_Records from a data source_

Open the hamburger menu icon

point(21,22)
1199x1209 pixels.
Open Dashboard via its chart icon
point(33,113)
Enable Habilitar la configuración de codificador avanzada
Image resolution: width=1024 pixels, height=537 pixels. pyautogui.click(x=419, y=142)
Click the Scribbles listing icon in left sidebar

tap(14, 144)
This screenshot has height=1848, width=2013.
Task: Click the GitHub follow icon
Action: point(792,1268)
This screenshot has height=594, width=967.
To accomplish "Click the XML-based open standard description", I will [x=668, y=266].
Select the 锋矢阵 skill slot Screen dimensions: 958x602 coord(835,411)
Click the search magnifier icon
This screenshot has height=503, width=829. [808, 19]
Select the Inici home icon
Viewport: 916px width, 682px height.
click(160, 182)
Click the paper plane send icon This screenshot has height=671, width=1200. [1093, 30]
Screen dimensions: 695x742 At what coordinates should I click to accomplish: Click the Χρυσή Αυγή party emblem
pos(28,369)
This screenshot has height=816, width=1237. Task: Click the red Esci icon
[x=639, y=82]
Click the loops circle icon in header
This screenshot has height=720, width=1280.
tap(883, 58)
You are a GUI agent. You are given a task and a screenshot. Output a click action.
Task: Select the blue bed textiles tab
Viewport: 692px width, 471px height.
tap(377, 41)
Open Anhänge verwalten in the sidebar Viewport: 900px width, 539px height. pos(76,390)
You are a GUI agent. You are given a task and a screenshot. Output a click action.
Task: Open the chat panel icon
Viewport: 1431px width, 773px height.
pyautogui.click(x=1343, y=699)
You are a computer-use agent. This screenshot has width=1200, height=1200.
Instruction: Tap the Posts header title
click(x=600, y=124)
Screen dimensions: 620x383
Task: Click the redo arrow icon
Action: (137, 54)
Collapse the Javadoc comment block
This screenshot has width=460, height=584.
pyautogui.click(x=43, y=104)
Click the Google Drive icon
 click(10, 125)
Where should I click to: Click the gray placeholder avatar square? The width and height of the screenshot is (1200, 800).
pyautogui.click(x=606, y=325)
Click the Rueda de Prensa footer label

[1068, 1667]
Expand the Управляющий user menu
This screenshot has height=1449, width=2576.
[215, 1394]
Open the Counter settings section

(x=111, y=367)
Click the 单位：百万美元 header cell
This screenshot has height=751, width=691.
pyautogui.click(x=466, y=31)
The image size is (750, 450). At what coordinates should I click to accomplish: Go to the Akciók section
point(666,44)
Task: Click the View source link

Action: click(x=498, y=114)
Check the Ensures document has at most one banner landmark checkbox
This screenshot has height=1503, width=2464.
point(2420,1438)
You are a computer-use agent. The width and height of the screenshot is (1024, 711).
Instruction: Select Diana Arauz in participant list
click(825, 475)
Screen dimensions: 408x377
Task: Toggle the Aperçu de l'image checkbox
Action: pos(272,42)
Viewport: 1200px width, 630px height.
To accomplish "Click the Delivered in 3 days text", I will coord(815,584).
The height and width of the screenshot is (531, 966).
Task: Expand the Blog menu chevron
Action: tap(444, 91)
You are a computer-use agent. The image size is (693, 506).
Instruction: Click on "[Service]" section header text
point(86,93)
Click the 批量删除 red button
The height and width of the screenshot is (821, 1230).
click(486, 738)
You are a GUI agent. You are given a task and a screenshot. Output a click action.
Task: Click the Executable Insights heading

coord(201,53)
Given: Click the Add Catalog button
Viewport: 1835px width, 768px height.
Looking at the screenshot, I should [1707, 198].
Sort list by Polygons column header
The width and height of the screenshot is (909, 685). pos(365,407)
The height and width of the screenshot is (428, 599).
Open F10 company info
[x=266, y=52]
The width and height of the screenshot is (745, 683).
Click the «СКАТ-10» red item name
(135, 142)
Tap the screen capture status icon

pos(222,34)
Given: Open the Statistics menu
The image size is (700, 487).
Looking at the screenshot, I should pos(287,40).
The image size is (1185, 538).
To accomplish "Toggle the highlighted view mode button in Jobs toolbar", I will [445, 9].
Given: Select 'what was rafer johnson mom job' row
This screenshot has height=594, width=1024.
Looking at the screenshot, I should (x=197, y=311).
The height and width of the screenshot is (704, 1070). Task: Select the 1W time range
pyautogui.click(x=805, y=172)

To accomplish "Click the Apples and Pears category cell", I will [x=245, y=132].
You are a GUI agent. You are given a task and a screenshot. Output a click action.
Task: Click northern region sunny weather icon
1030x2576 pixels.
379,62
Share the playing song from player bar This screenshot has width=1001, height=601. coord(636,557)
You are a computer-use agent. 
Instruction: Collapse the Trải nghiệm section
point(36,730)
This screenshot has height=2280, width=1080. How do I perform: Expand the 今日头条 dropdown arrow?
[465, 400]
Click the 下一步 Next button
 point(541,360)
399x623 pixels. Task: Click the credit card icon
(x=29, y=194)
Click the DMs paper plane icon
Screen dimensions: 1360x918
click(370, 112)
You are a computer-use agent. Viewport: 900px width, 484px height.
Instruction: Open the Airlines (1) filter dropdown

_What you will do_
For every entry above, write out an exact copy.

_The answer_
Open the hamburger menu icon

point(21,22)
1199x1209 pixels.
Open Dashboard via its chart icon
point(33,113)
Enable Habilitar la configuración de codificador avanzada
Image resolution: width=1024 pixels, height=537 pixels. pyautogui.click(x=419, y=142)
Click the Scribbles listing icon in left sidebar

tap(14, 144)
This screenshot has height=1848, width=2013.
Task: Click the GitHub follow icon
Action: point(792,1268)
This screenshot has height=594, width=967.
To accomplish "Click the XML-based open standard description", I will [x=668, y=266].
Select the 锋矢阵 skill slot Screen dimensions: 958x602 coord(835,411)
Click the search magnifier icon
This screenshot has height=503, width=829. [808, 19]
Select the Inici home icon
Viewport: 916px width, 682px height.
click(160, 182)
Click the paper plane send icon This screenshot has height=671, width=1200. [1093, 30]
Screen dimensions: 695x742 At what coordinates should I click to accomplish: Click the Χρυσή Αυγή party emblem
pos(28,369)
This screenshot has height=816, width=1237. Task: Click the red Esci icon
[x=639, y=82]
Click the loops circle icon in header
This screenshot has height=720, width=1280.
tap(883, 58)
You are a GUI agent. You are given a task and a screenshot. Output a click action.
Task: Select the blue bed textiles tab
Viewport: 692px width, 471px height.
tap(377, 41)
Open Anhänge verwalten in the sidebar Viewport: 900px width, 539px height. pos(76,390)
You are a GUI agent. You are given a task and a screenshot. Output a click action.
Task: Open the chat panel icon
Viewport: 1431px width, 773px height.
pyautogui.click(x=1343, y=699)
You are a computer-use agent. This screenshot has width=1200, height=1200.
Instruction: Tap the Posts header title
click(x=600, y=124)
Screen dimensions: 620x383
Task: Click the redo arrow icon
Action: (137, 54)
Collapse the Javadoc comment block
This screenshot has width=460, height=584.
pyautogui.click(x=43, y=104)
Click the Google Drive icon
 click(10, 125)
Where should I click to: Click the gray placeholder avatar square? The width and height of the screenshot is (1200, 800).
pyautogui.click(x=606, y=325)
Click the Rueda de Prensa footer label

[1068, 1667]
Expand the Управляющий user menu
This screenshot has height=1449, width=2576.
[215, 1394]
Open the Counter settings section

(x=111, y=367)
Click the 单位：百万美元 header cell
This screenshot has height=751, width=691.
pyautogui.click(x=466, y=31)
The image size is (750, 450). At what coordinates should I click to accomplish: Go to the Akciók section
point(666,44)
Task: Click the View source link

Action: click(x=498, y=114)
Check the Ensures document has at most one banner landmark checkbox
This screenshot has height=1503, width=2464.
point(2420,1438)
You are a computer-use agent. The width and height of the screenshot is (1024, 711).
Instruction: Select Diana Arauz in participant list
click(825, 475)
Screen dimensions: 408x377
Task: Toggle the Aperçu de l'image checkbox
Action: pos(272,42)
Viewport: 1200px width, 630px height.
To accomplish "Click the Delivered in 3 days text", I will coord(815,584).
The height and width of the screenshot is (531, 966).
Task: Expand the Blog menu chevron
Action: tap(444, 91)
You are a computer-use agent. The image size is (693, 506).
Instruction: Click on "[Service]" section header text
point(86,93)
Click the 批量删除 red button
The height and width of the screenshot is (821, 1230).
click(486, 738)
You are a GUI agent. You are given a task and a screenshot. Output a click action.
Task: Click the Executable Insights heading

coord(201,53)
Given: Click the Add Catalog button
Viewport: 1835px width, 768px height.
Looking at the screenshot, I should [1707, 198].
Sort list by Polygons column header
The width and height of the screenshot is (909, 685). pos(365,407)
The height and width of the screenshot is (428, 599).
Open F10 company info
[x=266, y=52]
The width and height of the screenshot is (745, 683).
Click the «СКАТ-10» red item name
(135, 142)
Tap the screen capture status icon

pos(222,34)
Given: Open the Statistics menu
The image size is (700, 487).
Looking at the screenshot, I should pos(287,40).
The image size is (1185, 538).
To accomplish "Toggle the highlighted view mode button in Jobs toolbar", I will [445, 9].
Given: Select 'what was rafer johnson mom job' row
This screenshot has height=594, width=1024.
Looking at the screenshot, I should (x=197, y=311).
The height and width of the screenshot is (704, 1070). Task: Select the 1W time range
pyautogui.click(x=805, y=172)

To accomplish "Click the Apples and Pears category cell", I will [x=245, y=132].
You are a GUI agent. You are given a task and a screenshot. Output a click action.
Task: Click northern region sunny weather icon
1030x2576 pixels.
379,62
Share the playing song from player bar This screenshot has width=1001, height=601. coord(636,557)
You are a computer-use agent. 
Instruction: Collapse the Trải nghiệm section
point(36,730)
This screenshot has height=2280, width=1080. How do I perform: Expand the 今日头条 dropdown arrow?
[465, 400]
Click the 下一步 Next button
 point(541,360)
399x623 pixels. Task: Click the credit card icon
(x=29, y=194)
Click the DMs paper plane icon
Screen dimensions: 1360x918
click(370, 112)
You are a computer-use agent. Viewport: 900px width, 484px height.
Instruction: Open the Airlines (1) filter dropdown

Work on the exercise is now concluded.